Practical Application

Students make six consecutive clinical decisions, each grounded in a concrete case. Immediate feedback after each choice reinforces the bridge-building rationale. The final reflection invites honest engagement with real-world constraints — acknowledging that bridge-building sometimes fails.

Knowledge Transfer

The decision patterns practised here transfer across all clinical specialties and patient populations. Any context involving difference — cultural, linguistic, religious, or identity-based — calls on the same underlying skills: asking, listening, adjusting, and seeking systemic support.
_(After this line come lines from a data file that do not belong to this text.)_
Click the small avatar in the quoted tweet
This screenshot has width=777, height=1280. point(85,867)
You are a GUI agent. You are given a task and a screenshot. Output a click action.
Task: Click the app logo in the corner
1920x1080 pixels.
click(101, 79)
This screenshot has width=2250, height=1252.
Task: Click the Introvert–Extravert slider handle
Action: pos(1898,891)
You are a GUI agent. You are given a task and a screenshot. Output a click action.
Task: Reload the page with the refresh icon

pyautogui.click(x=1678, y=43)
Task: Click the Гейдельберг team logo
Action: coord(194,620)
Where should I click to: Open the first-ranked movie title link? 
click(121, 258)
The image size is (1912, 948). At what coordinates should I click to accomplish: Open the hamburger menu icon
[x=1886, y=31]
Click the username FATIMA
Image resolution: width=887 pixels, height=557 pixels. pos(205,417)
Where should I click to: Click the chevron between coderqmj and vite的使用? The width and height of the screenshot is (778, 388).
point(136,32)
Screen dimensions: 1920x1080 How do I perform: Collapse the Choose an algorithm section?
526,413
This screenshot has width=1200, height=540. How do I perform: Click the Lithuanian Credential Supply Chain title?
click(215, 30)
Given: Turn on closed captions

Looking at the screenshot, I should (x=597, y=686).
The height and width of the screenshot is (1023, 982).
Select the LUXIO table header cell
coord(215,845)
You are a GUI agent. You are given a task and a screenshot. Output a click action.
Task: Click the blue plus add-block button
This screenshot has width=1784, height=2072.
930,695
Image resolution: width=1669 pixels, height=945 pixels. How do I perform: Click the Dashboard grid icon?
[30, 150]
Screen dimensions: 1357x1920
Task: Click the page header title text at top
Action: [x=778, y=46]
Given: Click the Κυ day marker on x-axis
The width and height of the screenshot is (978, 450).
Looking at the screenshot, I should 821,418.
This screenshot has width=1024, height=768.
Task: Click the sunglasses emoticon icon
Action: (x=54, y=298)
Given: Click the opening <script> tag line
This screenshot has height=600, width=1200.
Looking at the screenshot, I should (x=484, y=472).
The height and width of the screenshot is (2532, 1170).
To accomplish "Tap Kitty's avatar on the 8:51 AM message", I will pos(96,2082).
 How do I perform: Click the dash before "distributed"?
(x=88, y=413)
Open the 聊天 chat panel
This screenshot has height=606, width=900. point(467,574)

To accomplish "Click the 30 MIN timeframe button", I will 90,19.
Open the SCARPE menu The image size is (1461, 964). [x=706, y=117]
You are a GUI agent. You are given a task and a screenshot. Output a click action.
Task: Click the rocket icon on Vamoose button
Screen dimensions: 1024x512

Reinforcement & Reflection

After completing the six cases, write two or three sentences about one case where you felt the wall was necessary or unavoidable. What would have made bridge-building viable?

Required Resources

No physical resources required. Internet-connected device with access to the platform.

Assessment / Evaluation

Formative only. The six quiz stations give immediate feedback. The final written reflection is submitted for optional facilitator review.

Practical Tips

Encourage students to read each case slowly — the details matter. The wall option is always clinically plausible; the bridge option requires going a step further. Neither option is trick-free.

Discussion Topics

Which of the six cases felt most difficult — and why?
Are there systemic changes (staffing, resources, training) that would make bridge-building the default?
How does institutional culture reinforce or undermine individual bridge-building?

Further Resources

Beach MC, Inui T. Relationship-centred care: a constructive reframing. J Gen Intern Med. 2006;21(S1):S3–8. Tervalon M, Murray-García J. Cultural humility versus cultural competence. J Health Care Poor Underserved. 1998;9(2):117–25.

Additional Remarks

The correct answer is Bridge in all six cases. However, the debrief should validate the real difficulty of bridge-building under time and resource pressure.